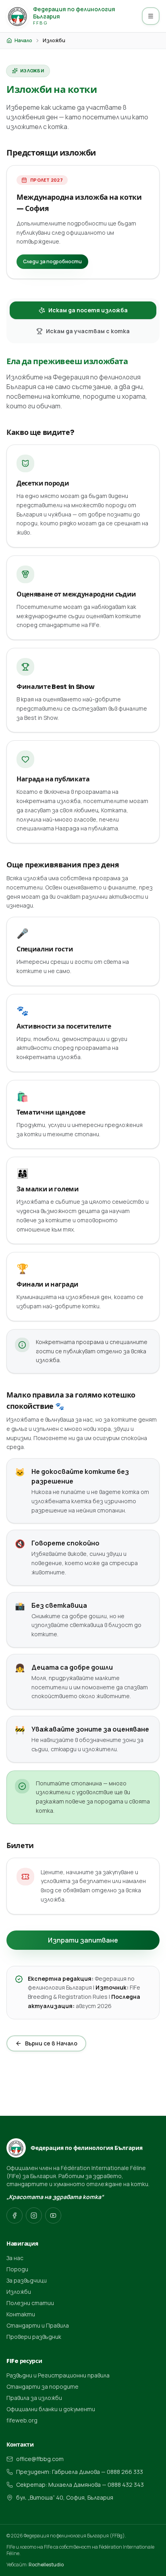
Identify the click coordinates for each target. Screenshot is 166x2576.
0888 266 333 (125, 2472)
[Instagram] (34, 2215)
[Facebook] (14, 2215)
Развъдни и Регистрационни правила (58, 2375)
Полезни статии (30, 2303)
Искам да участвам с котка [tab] (88, 331)
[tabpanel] (83, 1135)
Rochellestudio (46, 2564)
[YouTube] (53, 2215)
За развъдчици (26, 2280)
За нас (14, 2258)
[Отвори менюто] (151, 16)
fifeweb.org (21, 2420)
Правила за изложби (34, 2398)
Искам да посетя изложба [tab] (88, 310)
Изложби (18, 2291)
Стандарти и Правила (37, 2325)
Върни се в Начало (51, 2043)
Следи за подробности (52, 261)
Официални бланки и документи (50, 2409)
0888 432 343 (126, 2484)
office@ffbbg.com (40, 2459)
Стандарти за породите (42, 2386)
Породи (17, 2269)
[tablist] (83, 320)
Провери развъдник (33, 2336)
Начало (23, 40)
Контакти (20, 2314)
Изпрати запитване (83, 1940)
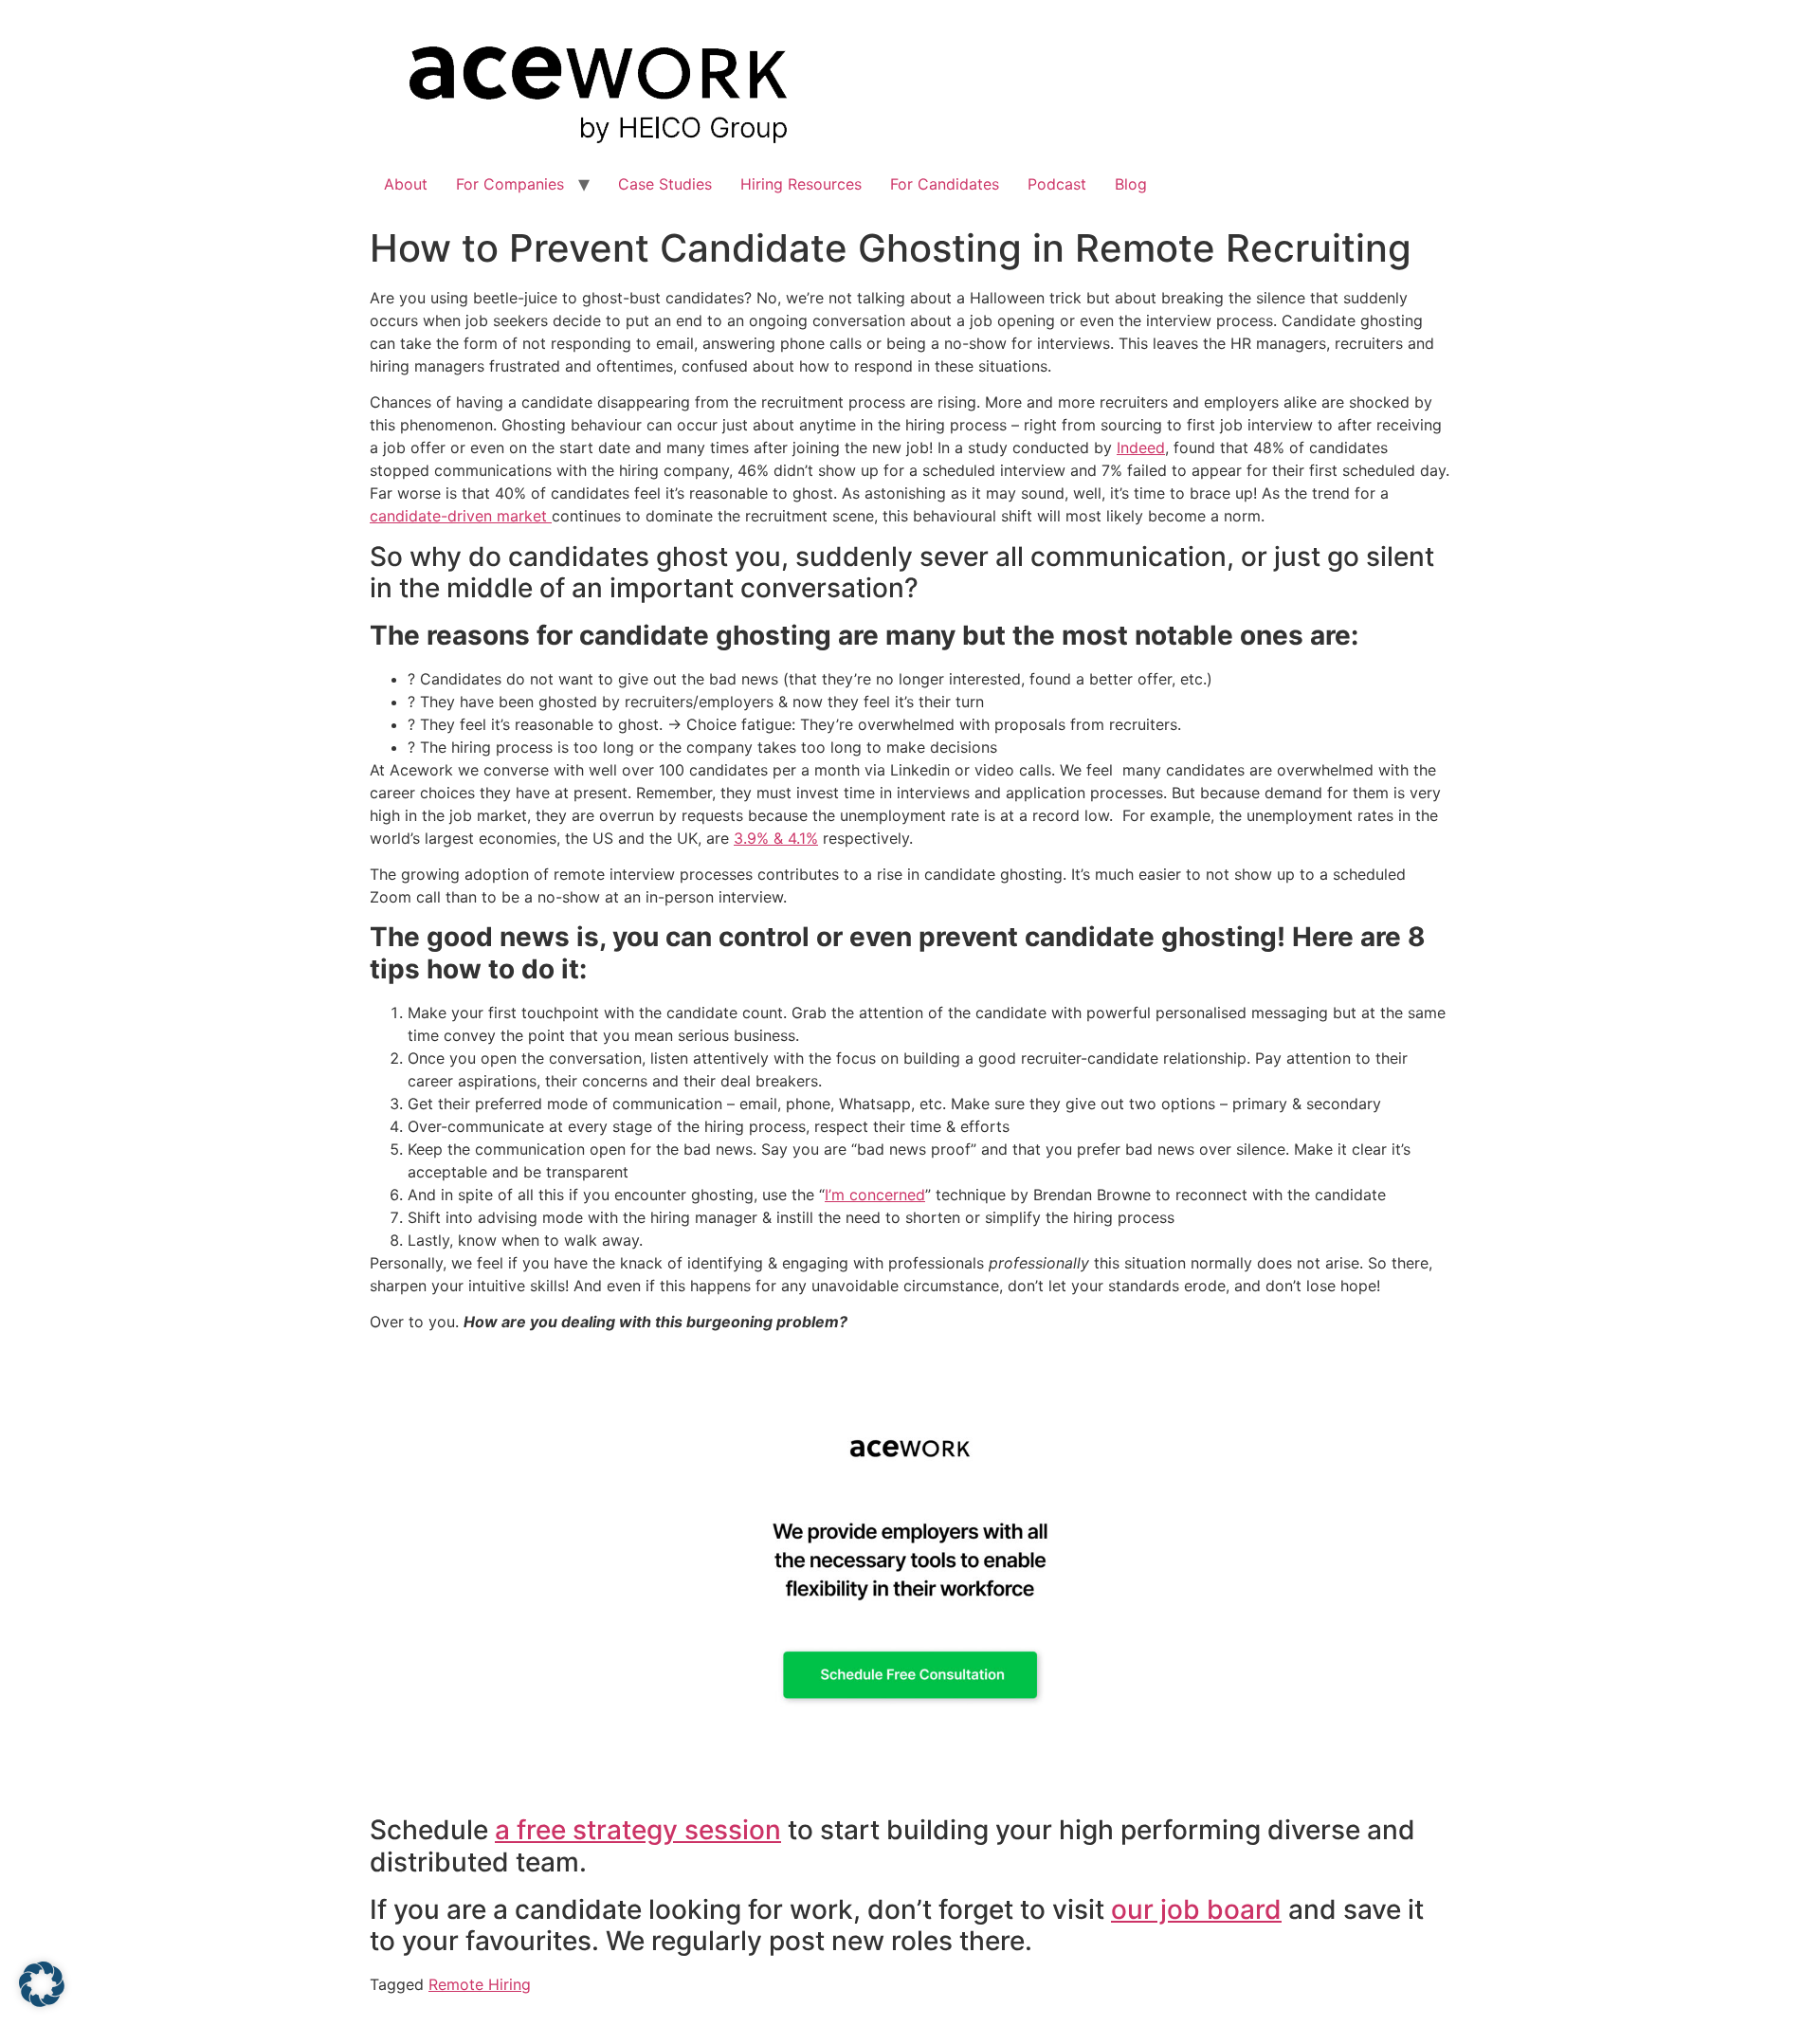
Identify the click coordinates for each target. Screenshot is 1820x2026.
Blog (1131, 183)
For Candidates (944, 183)
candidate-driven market (461, 515)
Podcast (1057, 183)
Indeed (1141, 447)
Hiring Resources (801, 183)
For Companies (510, 183)
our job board (1196, 1909)
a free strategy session (638, 1830)
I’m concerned (875, 1194)
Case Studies (665, 183)
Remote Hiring (479, 1984)
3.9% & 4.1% (776, 838)
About (406, 183)
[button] (41, 1984)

● ● ●

Transcribe the full listing exactly, but keep every image out of it.

YOUR SOLUTION:
Identify the click coordinates for each target. Screenshot is 166x2576.
0888 266 333 (125, 2472)
[Instagram] (34, 2215)
[Facebook] (14, 2215)
Развъдни и Регистрационни правила (58, 2375)
Полезни статии (30, 2303)
Искам да участвам с котка [tab] (88, 331)
[tabpanel] (83, 1135)
Rochellestudio (46, 2564)
[YouTube] (53, 2215)
За развъдчици (26, 2280)
За нас (14, 2258)
[Отвори менюто] (151, 16)
fifeweb.org (21, 2420)
Правила за изложби (34, 2398)
Искам да посетя изложба [tab] (88, 310)
Изложби (18, 2291)
Стандарти и Правила (37, 2325)
Върни се в Начало (51, 2043)
Следи за подробности (52, 261)
Официални бланки и документи (50, 2409)
0888 432 343 (126, 2484)
office@ffbbg.com (40, 2459)
Стандарти за породите (42, 2386)
Породи (17, 2269)
[tablist] (83, 320)
Провери развъдник (33, 2336)
Начало (23, 40)
Контакти (20, 2314)
Изпрати запитване (83, 1940)
Identify the click coordinates for each target. Screenshot is 1820x2026.
Blog (1131, 183)
For Candidates (944, 183)
candidate-driven market (461, 515)
Podcast (1057, 183)
Indeed (1141, 447)
Hiring Resources (801, 183)
For Companies (510, 183)
our job board (1196, 1909)
a free strategy session (638, 1830)
I’m concerned (875, 1194)
Case Studies (665, 183)
Remote Hiring (479, 1984)
3.9% & 4.1% (776, 838)
About (406, 183)
[button] (41, 1984)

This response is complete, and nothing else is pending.